If yes, which is the closest WCAG rule this can be mapped to?

There isn't a single rule to map to I am afraid, nearly all of them apply.

For example, if you have a video in your PowerPoint presentation it should have captions.

Correct heading structure is essential, etc.

The thing is that the techniques are slightly different for each type of document.

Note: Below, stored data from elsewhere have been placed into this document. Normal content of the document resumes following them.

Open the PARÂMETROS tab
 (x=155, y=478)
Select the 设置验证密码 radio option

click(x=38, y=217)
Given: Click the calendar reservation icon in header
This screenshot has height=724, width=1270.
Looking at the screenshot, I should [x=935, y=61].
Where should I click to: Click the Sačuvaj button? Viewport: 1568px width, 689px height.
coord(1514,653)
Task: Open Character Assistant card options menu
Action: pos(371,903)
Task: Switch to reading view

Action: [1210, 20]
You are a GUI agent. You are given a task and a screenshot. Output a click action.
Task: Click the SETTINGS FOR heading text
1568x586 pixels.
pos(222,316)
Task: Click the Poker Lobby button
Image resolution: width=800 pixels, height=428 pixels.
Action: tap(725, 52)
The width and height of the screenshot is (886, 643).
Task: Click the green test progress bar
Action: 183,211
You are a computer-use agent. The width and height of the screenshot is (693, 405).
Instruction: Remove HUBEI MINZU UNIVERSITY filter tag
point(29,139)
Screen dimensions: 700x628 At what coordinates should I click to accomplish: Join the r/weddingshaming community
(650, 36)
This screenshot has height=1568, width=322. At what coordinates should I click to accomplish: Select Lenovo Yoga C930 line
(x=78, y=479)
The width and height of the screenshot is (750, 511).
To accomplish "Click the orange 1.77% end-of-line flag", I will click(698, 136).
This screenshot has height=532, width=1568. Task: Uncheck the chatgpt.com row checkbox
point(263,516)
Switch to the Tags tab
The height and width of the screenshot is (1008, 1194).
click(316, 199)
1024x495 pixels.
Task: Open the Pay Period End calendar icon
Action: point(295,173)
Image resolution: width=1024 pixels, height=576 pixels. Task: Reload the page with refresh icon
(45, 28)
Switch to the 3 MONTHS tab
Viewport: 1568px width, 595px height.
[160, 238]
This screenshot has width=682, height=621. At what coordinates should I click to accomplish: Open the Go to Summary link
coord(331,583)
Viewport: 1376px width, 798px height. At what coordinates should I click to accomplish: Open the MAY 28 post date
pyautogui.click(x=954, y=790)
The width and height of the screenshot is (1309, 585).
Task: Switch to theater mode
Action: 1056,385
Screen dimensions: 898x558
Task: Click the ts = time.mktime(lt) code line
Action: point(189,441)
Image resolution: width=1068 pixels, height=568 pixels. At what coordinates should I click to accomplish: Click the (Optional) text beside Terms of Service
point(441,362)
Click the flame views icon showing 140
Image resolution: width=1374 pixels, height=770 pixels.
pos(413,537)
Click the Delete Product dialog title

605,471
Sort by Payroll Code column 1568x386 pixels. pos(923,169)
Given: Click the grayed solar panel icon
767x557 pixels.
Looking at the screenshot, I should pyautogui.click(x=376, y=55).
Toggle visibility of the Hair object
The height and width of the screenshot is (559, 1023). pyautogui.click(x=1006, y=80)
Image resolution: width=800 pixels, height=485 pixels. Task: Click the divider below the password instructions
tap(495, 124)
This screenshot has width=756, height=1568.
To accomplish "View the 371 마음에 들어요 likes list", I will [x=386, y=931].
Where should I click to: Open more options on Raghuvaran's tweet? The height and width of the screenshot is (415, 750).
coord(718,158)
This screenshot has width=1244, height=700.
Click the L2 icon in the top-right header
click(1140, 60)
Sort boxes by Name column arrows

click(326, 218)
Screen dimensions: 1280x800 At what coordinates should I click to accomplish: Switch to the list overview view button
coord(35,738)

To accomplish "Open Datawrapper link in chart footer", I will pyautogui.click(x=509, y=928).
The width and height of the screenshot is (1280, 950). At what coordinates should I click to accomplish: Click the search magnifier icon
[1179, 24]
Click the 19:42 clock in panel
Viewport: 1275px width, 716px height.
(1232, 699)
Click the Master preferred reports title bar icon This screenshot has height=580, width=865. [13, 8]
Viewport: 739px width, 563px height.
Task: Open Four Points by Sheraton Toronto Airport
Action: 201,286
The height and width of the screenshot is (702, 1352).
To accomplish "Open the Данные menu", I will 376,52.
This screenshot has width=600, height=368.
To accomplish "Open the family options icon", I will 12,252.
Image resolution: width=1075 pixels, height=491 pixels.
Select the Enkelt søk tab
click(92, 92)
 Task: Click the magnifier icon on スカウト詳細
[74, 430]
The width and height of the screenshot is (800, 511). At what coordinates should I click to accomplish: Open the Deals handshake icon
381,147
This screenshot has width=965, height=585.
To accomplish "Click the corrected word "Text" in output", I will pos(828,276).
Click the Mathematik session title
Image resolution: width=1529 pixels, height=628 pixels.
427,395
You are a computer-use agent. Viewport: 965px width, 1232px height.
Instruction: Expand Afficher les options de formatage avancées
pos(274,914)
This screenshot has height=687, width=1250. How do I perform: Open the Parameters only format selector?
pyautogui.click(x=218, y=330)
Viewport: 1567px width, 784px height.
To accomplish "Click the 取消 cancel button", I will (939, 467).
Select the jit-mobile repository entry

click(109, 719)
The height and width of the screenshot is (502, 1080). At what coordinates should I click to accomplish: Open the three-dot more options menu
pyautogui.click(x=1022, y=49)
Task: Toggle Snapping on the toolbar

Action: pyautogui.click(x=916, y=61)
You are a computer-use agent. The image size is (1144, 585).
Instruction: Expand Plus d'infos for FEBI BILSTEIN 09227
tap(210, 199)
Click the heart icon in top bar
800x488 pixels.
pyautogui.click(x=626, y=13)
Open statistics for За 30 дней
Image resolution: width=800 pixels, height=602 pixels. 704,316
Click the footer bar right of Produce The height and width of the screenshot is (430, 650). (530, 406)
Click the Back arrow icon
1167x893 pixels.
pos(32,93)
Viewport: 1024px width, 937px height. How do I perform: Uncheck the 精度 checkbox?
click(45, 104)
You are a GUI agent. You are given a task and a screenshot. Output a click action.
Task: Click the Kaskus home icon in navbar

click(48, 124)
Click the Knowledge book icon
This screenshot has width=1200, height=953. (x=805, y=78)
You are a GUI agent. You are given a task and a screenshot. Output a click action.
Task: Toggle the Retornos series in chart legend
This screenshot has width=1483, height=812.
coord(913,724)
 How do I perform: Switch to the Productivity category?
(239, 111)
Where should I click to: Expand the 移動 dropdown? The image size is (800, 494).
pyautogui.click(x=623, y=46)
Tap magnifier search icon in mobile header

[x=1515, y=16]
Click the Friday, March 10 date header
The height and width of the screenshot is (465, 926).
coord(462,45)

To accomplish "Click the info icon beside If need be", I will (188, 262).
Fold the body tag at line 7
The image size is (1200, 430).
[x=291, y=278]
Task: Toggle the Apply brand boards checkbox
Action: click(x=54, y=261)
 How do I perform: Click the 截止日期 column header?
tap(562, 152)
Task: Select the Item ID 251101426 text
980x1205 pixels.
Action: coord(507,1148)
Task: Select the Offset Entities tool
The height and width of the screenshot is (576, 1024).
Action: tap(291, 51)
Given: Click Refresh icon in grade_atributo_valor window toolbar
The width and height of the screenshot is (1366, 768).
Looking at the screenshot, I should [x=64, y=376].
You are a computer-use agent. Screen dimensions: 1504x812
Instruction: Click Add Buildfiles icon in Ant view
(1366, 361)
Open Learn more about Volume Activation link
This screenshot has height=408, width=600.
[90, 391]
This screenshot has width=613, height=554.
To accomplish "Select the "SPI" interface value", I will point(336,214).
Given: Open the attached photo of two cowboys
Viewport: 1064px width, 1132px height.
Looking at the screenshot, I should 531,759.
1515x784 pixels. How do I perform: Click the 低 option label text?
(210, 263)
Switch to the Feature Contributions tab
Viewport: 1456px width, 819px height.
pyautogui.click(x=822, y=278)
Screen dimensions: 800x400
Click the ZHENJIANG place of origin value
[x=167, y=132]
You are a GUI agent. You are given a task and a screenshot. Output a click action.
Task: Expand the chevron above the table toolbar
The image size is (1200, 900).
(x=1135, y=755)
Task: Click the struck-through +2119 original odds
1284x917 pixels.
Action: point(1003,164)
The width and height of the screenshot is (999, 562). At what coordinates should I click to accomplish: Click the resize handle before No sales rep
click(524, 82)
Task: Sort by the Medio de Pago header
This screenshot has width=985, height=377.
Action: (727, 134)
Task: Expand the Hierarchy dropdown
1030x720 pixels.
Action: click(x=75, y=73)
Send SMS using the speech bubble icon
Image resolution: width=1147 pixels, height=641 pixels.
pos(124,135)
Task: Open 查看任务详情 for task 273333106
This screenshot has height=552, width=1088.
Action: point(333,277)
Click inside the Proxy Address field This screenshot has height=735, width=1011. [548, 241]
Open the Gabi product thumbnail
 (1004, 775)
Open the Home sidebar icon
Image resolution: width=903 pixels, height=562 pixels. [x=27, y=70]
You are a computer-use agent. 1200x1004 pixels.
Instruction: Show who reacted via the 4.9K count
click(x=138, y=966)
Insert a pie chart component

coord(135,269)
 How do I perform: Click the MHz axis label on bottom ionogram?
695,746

If you want the core ones to focus on (some may not be applicable to each document type, i.e. video in a PDF) I would suggest the following subset of WCAG Level A, as these are the essential ones:-

1.1.1 – Non-text Content Provide text alternatives for non-text content

1.2.1 – Audio-only and Video-only (Pre-recorded) Provide an alternative to video-only and audio-only content

1.2.2 – Captions (Pre-recorded) Provide captions for videos with audio

1.2.3 – Audio Description or Media Alternative (Pre-recorded) Video with audio has a second alternative

1.3.1 – Info and Relationships Logical structure

1.3.2 – Meaningful Sequence Present content in a meaningful order

1.3.3 – Sensory Characteristics Use more than one sense for instructions

1.4.1 – Use of Colour Don’t use presentation that relies solely on colour

1.4.2 – Audio Control Don’t play audio automatically

2.1.1 – Keyboard Accessible by keyboard only

2.2.2 – Pause, Stop, Hide Provide user controls for moving content

2.3.1 – Three Flashes or Below No content flashes more than three times per second

2.4.3 – Focus Order Logical order

2.4.4 – Link Purpose (In Context) Every link’s purpose is clear from its context

A workaround that is often easier

Having someone create accessible PDFs, Word Documents etc. tends to be something that easily gets forgotten.

What we do is convert them to HTML documents (well actually we create them in HTML first and convert to PDF) that can be viewed and have a line in our accessibility policy that explains that not all PDFs, Word Docs etc. are accessible but an HTML alternative is available.

We then link to the HTML version first with a download button. Or if it is a document as part of a lead capture process we may let them download the PDF and have the first line a link to the HTML version "There is an accessible HTML version of this document available at [URL], this document may not be fully accessible."

While not the perfect way to do it, it is the most maintainable way we have found over time.

It is also a lot easier to copy and paste documents into a document cleaner such as wordhtml.com and fix the HTML than it is to fix some very poorly structured PDFs and Word Documents.

Powerpoint is where this technique would not work well but it should work for yur PDFs and Word Docs at least.

As a final bonus, search engines can index the content a lot better so you get better rankings for the content.